*Exercise objective*.
Your answer should be the exact lines of the records, starting with the one containing "Instruction: Click the" and running to the end.

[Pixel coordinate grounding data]
——

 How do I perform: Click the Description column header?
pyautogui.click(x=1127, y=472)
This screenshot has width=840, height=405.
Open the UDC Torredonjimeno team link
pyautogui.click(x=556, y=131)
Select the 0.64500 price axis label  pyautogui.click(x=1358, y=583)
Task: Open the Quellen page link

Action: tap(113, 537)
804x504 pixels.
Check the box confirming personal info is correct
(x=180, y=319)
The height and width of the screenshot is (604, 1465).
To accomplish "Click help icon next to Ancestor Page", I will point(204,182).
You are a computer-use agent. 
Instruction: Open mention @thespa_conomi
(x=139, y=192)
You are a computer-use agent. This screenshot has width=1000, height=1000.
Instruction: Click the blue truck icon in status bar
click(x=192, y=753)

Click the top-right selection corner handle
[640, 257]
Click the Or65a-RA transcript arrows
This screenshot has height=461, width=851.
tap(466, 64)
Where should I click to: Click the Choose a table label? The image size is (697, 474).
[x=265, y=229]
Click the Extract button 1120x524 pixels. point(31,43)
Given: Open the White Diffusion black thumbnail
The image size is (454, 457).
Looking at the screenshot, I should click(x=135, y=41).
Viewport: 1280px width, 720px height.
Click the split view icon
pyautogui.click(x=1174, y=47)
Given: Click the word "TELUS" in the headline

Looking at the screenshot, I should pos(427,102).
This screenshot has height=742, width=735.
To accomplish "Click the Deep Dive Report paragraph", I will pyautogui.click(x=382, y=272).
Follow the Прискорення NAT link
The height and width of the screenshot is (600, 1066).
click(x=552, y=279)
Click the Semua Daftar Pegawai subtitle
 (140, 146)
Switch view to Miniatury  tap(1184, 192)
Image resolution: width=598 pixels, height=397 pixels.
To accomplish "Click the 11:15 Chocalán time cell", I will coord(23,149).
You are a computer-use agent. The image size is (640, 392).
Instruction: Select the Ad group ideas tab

——

*Your solution*.
Instruction: Click the blue truck icon in status bar
click(x=192, y=753)

Click the top-right selection corner handle
[640, 257]
Click the Or65a-RA transcript arrows
This screenshot has height=461, width=851.
tap(466, 64)
Where should I click to: Click the Choose a table label? The image size is (697, 474).
[x=265, y=229]
Click the Extract button 1120x524 pixels. point(31,43)
Given: Open the White Diffusion black thumbnail
The image size is (454, 457).
Looking at the screenshot, I should click(x=135, y=41).
Viewport: 1280px width, 720px height.
Click the split view icon
pyautogui.click(x=1174, y=47)
Given: Click the word "TELUS" in the headline

Looking at the screenshot, I should pos(427,102).
This screenshot has height=742, width=735.
To accomplish "Click the Deep Dive Report paragraph", I will pyautogui.click(x=382, y=272).
Follow the Прискорення NAT link
The height and width of the screenshot is (600, 1066).
click(x=552, y=279)
Click the Semua Daftar Pegawai subtitle
 (140, 146)
Switch view to Miniatury  tap(1184, 192)
Image resolution: width=598 pixels, height=397 pixels.
To accomplish "Click the 11:15 Chocalán time cell", I will coord(23,149).
You are a computer-use agent. The image size is (640, 392).
Instruction: Select the Ad group ideas tab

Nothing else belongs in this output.